The amount of money flowing into China's economy slowed to the lowest level in nearly six years in July, [Businesses Registration] adding to fears that a sustained recovery may be at risk in the second half of the year despite government efforts to shore up growth.

Both the central bank and economists had expected some payback in July after unexpectedly strong financing data in June, but new loans and money supply growth were far below economists' expectations.

China's total social financing (TSF) aggregate, a broad measure of liquidity in the economy, fell to 273.1 billion yuan ($44.34 billion) in July, about one seventh of that in June and the lowest monthly reading since October 2008 in the depths of the global financial crisis.

The People's Bank of China took the unusual step of issuing a statement immediately after the data, reassuring markets that credit and financing growth was still reasonable and that it had not changed its monetary policy.

Still, it conceded the slowing economy, and in particular the cooling property market, were dampening loan demand and highlighted the risks of pumping too much money into a softening economy too quickly, citing the growing number of bad loans.

Non-performing loans have now risen for 11 straight quarters, the central bank's statement said.

Chinese banks made 385.2 billion yuan ($62.53 billion) worth of new yuan loans in July, down sharply from 1.08 trillion yuan in June and well below expectations of 727.5 billion yuan, [Hong Kong company registration]central bank data showed on Wednesday.

The People's Bank of China said in its second quarter policy report earlier this month that it will maintain reasonable growth in credit and social financing and fine-tune its monetary policy in a timely way.

But it also sounded a cautious note by saying that bank credit is already too large and it needs to be mindful of inflationary risks.

That echoed analysts' concerns about how much of June's loan surge was going into real economic activity and how much may be going into speculative activities.

Broad M2 money supply rose 13.5 percent last month from a year earlier, the People's Bank of China said in a statement on its website, www.pbc.gov.cn, lower than the forecast 14.4 percent rise.

Outstanding yuan loans grew 13.4 percent from a year earlier versus forecasts for growth of 14.0 percent.

Beijing stepped up efforts to re-energize China's economy in June, pumping more money into the system and pressing banks to extend more loans.
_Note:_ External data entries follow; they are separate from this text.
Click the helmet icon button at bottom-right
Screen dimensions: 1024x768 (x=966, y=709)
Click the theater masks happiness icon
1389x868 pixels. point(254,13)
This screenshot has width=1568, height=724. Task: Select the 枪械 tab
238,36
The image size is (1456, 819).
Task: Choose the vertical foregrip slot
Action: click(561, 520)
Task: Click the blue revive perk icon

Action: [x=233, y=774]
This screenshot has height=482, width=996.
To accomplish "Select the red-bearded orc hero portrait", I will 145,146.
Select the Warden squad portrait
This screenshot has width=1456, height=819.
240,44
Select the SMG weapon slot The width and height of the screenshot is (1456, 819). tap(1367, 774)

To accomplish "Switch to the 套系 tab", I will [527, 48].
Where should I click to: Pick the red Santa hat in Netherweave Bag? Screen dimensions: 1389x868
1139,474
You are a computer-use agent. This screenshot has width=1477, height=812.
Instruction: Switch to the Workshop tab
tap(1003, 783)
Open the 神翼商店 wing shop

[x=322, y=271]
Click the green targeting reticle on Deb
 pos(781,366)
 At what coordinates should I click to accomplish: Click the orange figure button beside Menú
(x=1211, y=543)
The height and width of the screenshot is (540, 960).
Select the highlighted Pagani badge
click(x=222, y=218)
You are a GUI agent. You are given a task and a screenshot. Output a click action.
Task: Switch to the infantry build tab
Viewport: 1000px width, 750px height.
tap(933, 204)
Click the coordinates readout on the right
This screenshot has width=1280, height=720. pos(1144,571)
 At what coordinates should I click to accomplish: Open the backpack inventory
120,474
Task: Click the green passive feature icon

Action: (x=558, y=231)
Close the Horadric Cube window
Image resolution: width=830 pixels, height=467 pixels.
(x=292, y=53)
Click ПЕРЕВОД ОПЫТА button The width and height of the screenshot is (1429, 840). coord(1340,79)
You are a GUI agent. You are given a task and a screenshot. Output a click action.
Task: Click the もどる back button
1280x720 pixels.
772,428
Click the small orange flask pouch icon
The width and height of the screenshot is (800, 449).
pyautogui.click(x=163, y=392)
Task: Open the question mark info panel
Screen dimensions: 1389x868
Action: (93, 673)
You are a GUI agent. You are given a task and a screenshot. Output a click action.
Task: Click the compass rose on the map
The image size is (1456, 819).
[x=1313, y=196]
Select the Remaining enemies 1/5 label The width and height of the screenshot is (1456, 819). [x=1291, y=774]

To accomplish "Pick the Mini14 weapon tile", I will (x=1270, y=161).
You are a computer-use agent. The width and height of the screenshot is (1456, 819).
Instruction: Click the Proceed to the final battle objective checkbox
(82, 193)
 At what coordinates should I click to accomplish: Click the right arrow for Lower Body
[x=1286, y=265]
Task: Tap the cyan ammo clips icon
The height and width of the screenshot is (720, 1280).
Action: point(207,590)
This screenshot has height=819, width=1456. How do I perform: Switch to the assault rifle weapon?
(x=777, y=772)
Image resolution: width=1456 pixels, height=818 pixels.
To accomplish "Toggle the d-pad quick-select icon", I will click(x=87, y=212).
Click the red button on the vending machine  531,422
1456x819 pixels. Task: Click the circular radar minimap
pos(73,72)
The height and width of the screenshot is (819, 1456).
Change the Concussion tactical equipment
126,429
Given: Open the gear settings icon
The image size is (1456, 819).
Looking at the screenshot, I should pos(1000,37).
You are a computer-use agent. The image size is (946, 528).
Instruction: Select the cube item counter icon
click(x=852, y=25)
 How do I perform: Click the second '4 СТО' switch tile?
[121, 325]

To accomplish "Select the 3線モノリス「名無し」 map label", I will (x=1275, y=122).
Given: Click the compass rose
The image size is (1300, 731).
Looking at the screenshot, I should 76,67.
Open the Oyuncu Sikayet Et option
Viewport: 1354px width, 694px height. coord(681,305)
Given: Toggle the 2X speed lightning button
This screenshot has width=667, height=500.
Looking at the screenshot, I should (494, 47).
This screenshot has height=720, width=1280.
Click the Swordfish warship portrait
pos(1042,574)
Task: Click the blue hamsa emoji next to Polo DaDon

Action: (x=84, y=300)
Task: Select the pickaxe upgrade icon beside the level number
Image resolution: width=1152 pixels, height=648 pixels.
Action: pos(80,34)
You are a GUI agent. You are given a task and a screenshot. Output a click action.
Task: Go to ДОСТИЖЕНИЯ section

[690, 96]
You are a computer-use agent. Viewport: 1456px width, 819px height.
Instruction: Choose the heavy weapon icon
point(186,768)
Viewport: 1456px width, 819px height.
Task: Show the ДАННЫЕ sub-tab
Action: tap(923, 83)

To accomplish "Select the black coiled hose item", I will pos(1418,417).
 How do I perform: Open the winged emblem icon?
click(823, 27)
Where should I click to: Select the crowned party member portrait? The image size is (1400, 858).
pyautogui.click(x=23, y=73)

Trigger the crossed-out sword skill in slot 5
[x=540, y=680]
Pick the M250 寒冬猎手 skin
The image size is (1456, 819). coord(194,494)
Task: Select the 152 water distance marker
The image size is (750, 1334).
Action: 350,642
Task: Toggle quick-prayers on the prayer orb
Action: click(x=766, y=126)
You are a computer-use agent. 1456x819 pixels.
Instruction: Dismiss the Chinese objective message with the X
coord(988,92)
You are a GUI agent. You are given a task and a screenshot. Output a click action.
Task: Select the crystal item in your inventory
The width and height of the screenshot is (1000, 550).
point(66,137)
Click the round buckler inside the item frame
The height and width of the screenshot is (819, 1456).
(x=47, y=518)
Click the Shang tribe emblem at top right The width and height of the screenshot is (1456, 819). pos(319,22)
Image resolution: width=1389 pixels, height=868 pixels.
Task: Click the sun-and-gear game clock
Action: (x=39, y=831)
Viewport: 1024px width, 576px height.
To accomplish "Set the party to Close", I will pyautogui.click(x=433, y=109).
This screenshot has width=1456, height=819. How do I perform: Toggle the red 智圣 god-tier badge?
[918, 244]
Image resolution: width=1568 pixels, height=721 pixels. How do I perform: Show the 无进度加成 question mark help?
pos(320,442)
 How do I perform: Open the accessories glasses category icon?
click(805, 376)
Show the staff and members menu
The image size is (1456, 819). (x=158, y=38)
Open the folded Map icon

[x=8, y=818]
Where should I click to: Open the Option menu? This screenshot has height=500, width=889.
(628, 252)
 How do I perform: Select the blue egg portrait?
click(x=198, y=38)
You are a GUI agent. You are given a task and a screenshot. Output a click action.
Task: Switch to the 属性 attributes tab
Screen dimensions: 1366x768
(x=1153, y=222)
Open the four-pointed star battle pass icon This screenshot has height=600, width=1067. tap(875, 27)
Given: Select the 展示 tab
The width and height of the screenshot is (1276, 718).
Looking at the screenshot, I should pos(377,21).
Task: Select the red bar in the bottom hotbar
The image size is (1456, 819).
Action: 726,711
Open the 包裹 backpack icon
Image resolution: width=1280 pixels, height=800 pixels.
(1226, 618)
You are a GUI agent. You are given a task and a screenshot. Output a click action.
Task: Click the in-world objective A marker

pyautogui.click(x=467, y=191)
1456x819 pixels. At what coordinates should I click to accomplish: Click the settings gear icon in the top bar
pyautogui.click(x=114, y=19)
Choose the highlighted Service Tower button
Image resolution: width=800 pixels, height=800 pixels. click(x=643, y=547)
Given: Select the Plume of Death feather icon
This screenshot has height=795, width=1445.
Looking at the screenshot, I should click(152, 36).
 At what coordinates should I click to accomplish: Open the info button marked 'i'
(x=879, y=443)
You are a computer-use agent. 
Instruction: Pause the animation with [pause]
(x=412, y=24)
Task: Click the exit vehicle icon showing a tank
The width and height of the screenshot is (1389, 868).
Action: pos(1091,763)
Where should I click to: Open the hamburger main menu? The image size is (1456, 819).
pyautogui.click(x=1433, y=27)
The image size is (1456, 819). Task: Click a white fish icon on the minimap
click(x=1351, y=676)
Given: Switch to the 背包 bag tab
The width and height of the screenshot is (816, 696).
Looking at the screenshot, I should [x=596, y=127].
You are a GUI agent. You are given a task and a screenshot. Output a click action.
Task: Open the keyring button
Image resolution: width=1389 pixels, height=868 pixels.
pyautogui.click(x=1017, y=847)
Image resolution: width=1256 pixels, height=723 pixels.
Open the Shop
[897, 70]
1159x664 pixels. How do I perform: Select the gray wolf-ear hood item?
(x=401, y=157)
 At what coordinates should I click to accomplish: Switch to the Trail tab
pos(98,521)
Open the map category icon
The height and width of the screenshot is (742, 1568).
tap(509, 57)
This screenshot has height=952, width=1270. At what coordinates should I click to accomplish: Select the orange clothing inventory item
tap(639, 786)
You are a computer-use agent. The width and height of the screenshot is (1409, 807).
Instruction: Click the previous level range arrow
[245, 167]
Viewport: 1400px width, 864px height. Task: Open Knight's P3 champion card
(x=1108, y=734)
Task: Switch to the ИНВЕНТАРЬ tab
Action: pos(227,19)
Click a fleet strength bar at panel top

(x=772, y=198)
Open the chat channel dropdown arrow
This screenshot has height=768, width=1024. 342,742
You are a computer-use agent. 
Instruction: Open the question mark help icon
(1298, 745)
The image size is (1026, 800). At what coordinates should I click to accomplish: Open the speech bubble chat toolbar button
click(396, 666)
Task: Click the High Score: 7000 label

Those steps and other stimulus measures earlier in the year appear to have offset the drag from a weakening property sector and sluggish exports, [HongKong Richful  - Hong Kong Company Formation, Offshore Company Incorporation]but analysts say more support may be needed to sustain a recovery.

China's main stock index, the Shanghai Composite Index, reversed early gains and fell 0.8 percent after the credit data was released.